昇降ノズル部6bのノズル先端部6a(射出口)は、図3(a)、図4に示すように、昇降ノズル部6bの外周側から管内周面に向かって、管軸方向の内部側に向かって傾斜されたテーパ状の形状を有している。このため、ノズル先端部6aの先端面は、金型の平面部に対して円形の線状に当接できるようになっている。
昇降ノズル部6bおよび固定ノズル部6cの材質は、金属溶湯20Aの保温温度に対する耐熱性がある高融点材料であれば、適宜の材質を採用することができる。例えば、ジルコニア(二酸化ジルコニウム、ZrO)やTi、あるいは、ジルコニアやTiを含む合金などを採用することができる。
また、本実施形態では、ノズル先端部6aの表面およびノズル先端部6aに隣接する昇降ノズル部6bの外周側の表面は、昇降ノズル部6bからの伝熱を抑制する断熱材コート部6d(断熱部)によって覆われている。
昇降ノズル部6bの外周側の表面における断熱材コート部6dは、少なくとも、射出成形時に後述する冷却支持台7の表面と近接する範囲を覆うものとする。
断熱材コート部6dの材質としては、断熱性能および耐熱性を考慮して適宜の材質を採用することができる。例えば、炭化珪素(SiC)、高珪酸ガラス繊維であるシリグラス、炭素繊維強化炭素複合材料(C/Cコンポジット)などを挙げることができる。
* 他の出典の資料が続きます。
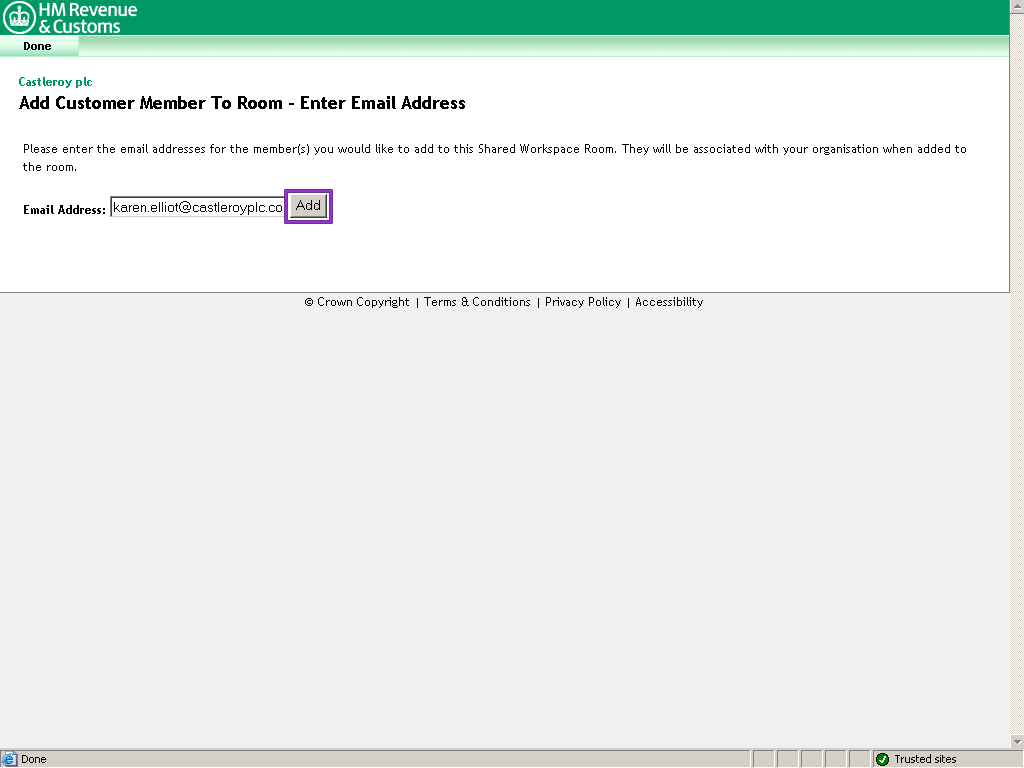Click the Crown Copyright footer text
Image resolution: width=1024 pixels, height=768 pixels.
(357, 302)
固定ノズル部6cの外周部には、溶湯流路19の連結位置の下方側に、溶湯流路19から移送された金属溶湯20Aを一定の温度に保温するための温度保持用ヒータ18(保温部)が設けられている。
温度保持用ヒータ18の保温温度Tは、金属溶湯20Aの溶融状態を保ちつつ、金型60の成形空間60c内に射出したときに適切な冷却速度が得られるような温度に設定する。
射出ノズル移動機構22は、例えば、昇降ノズル部6bの外周に形成された雄ネジを回転ナットで駆動して、昇降ノズル部6bを昇降させるネジ式昇降機構などからなり、チャンバー底部2の内部に設けられている。
射出機構23は、例えば、Arガスを圧力源とするガス圧を用いた機構を採用することができる。
図2に示すように、材料供給部15、質量測定部16、溶解部17、温度保持用ヒータ18、射出ノズル移動機構22、射出機構23、減圧部24、および不活性ガス供給部25は、それぞれ制御ユニット14に電気的に接続され、制御ユニット14から制御信号に応じて、それぞれの動作が制御されるようになっている。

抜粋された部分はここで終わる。